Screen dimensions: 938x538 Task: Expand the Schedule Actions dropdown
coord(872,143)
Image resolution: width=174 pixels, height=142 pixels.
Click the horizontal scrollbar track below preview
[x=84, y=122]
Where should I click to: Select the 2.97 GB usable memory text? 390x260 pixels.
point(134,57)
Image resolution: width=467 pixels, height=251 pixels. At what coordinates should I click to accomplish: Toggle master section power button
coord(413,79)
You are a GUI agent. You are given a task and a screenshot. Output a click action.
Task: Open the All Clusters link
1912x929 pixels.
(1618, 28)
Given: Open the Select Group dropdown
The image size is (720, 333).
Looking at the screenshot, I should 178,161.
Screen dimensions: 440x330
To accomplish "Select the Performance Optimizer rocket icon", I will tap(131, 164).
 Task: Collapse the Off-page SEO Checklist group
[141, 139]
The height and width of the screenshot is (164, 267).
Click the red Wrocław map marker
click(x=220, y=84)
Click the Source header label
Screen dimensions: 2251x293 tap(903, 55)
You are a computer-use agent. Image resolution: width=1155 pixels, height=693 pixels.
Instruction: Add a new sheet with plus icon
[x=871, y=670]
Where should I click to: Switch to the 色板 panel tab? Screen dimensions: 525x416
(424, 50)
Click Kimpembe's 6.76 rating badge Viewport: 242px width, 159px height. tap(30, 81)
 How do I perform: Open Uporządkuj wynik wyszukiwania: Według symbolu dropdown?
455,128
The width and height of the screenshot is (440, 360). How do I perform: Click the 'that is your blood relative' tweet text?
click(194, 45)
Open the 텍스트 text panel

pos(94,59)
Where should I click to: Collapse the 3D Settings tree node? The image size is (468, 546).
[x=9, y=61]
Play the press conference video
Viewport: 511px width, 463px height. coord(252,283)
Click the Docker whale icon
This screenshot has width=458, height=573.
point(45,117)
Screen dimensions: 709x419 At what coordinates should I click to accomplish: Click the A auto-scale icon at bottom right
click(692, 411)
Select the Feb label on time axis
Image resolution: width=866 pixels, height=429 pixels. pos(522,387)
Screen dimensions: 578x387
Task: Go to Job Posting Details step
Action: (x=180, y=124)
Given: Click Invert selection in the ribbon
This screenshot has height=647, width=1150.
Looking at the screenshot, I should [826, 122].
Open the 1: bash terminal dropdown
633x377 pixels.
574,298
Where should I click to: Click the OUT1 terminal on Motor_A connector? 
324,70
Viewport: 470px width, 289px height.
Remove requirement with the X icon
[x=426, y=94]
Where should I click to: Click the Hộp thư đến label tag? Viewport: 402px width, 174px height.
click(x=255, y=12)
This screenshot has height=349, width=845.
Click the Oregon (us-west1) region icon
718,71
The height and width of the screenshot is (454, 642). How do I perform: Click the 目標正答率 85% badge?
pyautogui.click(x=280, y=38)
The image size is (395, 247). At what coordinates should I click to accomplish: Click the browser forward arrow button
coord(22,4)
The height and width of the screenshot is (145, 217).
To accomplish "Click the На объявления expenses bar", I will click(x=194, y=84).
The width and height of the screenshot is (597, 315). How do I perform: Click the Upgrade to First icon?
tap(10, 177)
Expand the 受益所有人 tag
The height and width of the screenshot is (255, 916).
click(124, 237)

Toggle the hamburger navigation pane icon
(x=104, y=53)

--------------------

Assignment >> Restate the material word for word.

Written answer >>
Screen dimensions: 938x538 Task: Expand the Schedule Actions dropdown
coord(872,143)
Image resolution: width=174 pixels, height=142 pixels.
Click the horizontal scrollbar track below preview
[x=84, y=122]
Where should I click to: Select the 2.97 GB usable memory text? 390x260 pixels.
point(134,57)
Image resolution: width=467 pixels, height=251 pixels. At what coordinates should I click to accomplish: Toggle master section power button
coord(413,79)
You are a GUI agent. You are given a task and a screenshot. Output a click action.
Task: Open the All Clusters link
1912x929 pixels.
(1618, 28)
Given: Open the Select Group dropdown
The image size is (720, 333).
Looking at the screenshot, I should 178,161.
Screen dimensions: 440x330
To accomplish "Select the Performance Optimizer rocket icon", I will tap(131, 164).
 Task: Collapse the Off-page SEO Checklist group
[141, 139]
The height and width of the screenshot is (164, 267).
Click the red Wrocław map marker
click(x=220, y=84)
Click the Source header label
Screen dimensions: 2251x293 tap(903, 55)
You are a computer-use agent. Image resolution: width=1155 pixels, height=693 pixels.
Instruction: Add a new sheet with plus icon
[x=871, y=670]
Where should I click to: Switch to the 色板 panel tab? Screen dimensions: 525x416
(424, 50)
Click Kimpembe's 6.76 rating badge Viewport: 242px width, 159px height. tap(30, 81)
 How do I perform: Open Uporządkuj wynik wyszukiwania: Według symbolu dropdown?
455,128
The width and height of the screenshot is (440, 360). How do I perform: Click the 'that is your blood relative' tweet text?
click(194, 45)
Open the 텍스트 text panel

pos(94,59)
Where should I click to: Collapse the 3D Settings tree node? The image size is (468, 546).
[x=9, y=61]
Play the press conference video
Viewport: 511px width, 463px height. coord(252,283)
Click the Docker whale icon
This screenshot has width=458, height=573.
point(45,117)
Screen dimensions: 709x419 At what coordinates should I click to accomplish: Click the A auto-scale icon at bottom right
click(692, 411)
Select the Feb label on time axis
Image resolution: width=866 pixels, height=429 pixels. pos(522,387)
Screen dimensions: 578x387
Task: Go to Job Posting Details step
Action: (x=180, y=124)
Given: Click Invert selection in the ribbon
This screenshot has height=647, width=1150.
Looking at the screenshot, I should [826, 122].
Open the 1: bash terminal dropdown
633x377 pixels.
574,298
Where should I click to: Click the OUT1 terminal on Motor_A connector? 
324,70
Viewport: 470px width, 289px height.
Remove requirement with the X icon
[x=426, y=94]
Where should I click to: Click the Hộp thư đến label tag? Viewport: 402px width, 174px height.
click(x=255, y=12)
This screenshot has height=349, width=845.
Click the Oregon (us-west1) region icon
718,71
The height and width of the screenshot is (454, 642). How do I perform: Click the 目標正答率 85% badge?
pyautogui.click(x=280, y=38)
The image size is (395, 247). At what coordinates should I click to accomplish: Click the browser forward arrow button
coord(22,4)
The height and width of the screenshot is (145, 217).
To accomplish "Click the На объявления expenses bar", I will click(x=194, y=84).
The width and height of the screenshot is (597, 315). How do I perform: Click the Upgrade to First icon?
tap(10, 177)
Expand the 受益所有人 tag
The height and width of the screenshot is (255, 916).
click(124, 237)

Toggle the hamburger navigation pane icon
(x=104, y=53)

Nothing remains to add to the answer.